The maiden World Rugby Under-20 by France probably carries a message, “We don’t need foreigners. Give us a chance.”

The recent Inter-University Rugby 7s saw more competition and talent, with many big names playing. What if these universities offer more scholarships to Rugby players, the value of which will be more than what a Club plays. Obviously, there will be more competition as well as crowds. If that happens, will it be another nail in the coffin of Club Rugby. Then introduce a properly framed Inter-University Rugby League and play matches before a Club match and probably, there will be a crowd. It will also mean that Clubs will have to look sharp, as school leavers will switch to a university that affords them a learning opportunity and a life.

There are more opportunities to spread the game and channel funds, than to chase behind an illusive Club scenario.

The question of equitable distribution is not limited to Clubs, but is also pervading School Rugby. The challenge to Rugby through Schools is at a crossroads, with little time for students to enjoy Rugby and life. Practices in the morning and evening, which include Juniors practising for hours to secure a win, at all costs, is a threat looming over the game. Because parents will start thinking twice. Addressing these issues will be equally important, as Schools seek wins and Coaches seek wins to justify their position, at the expense of player welfare.

 Vimal Perera is a former Rugby Referee, Coach and 

an Accredited Referees’ Evaluator IRB

Meanwhile Dammika Medagedera the Rugby Manager of CH and FC confirmed that the club has informed Sri Lanka Rugby that CH will be not taking part in the Rugby League 2018 /19. He said that this was the current position as SLR took a decision at its council meeting on 29 August to allow overseas players to play for.

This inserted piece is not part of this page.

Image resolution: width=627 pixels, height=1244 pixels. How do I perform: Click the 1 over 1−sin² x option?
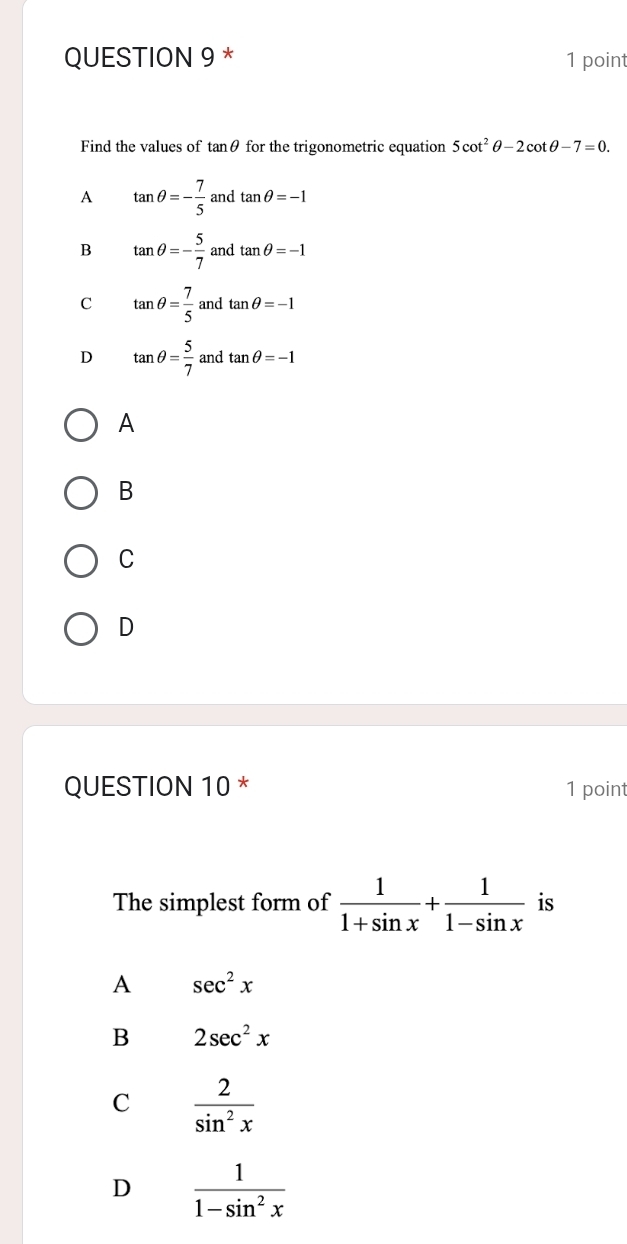240,1187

Clubs placed 4 to 8 during the last club season. Medagedera explaining the position taken by the clubs said that 6 of the 8 clubs were not in favour but the decision was carried with the majority of the Provincial Association votes most of whom do not play A division Rugby. He also said that the club was of the view that all eight teams were playing to win the league and therefore selecting the last four to field overseas players based on the performance of last year is not correct.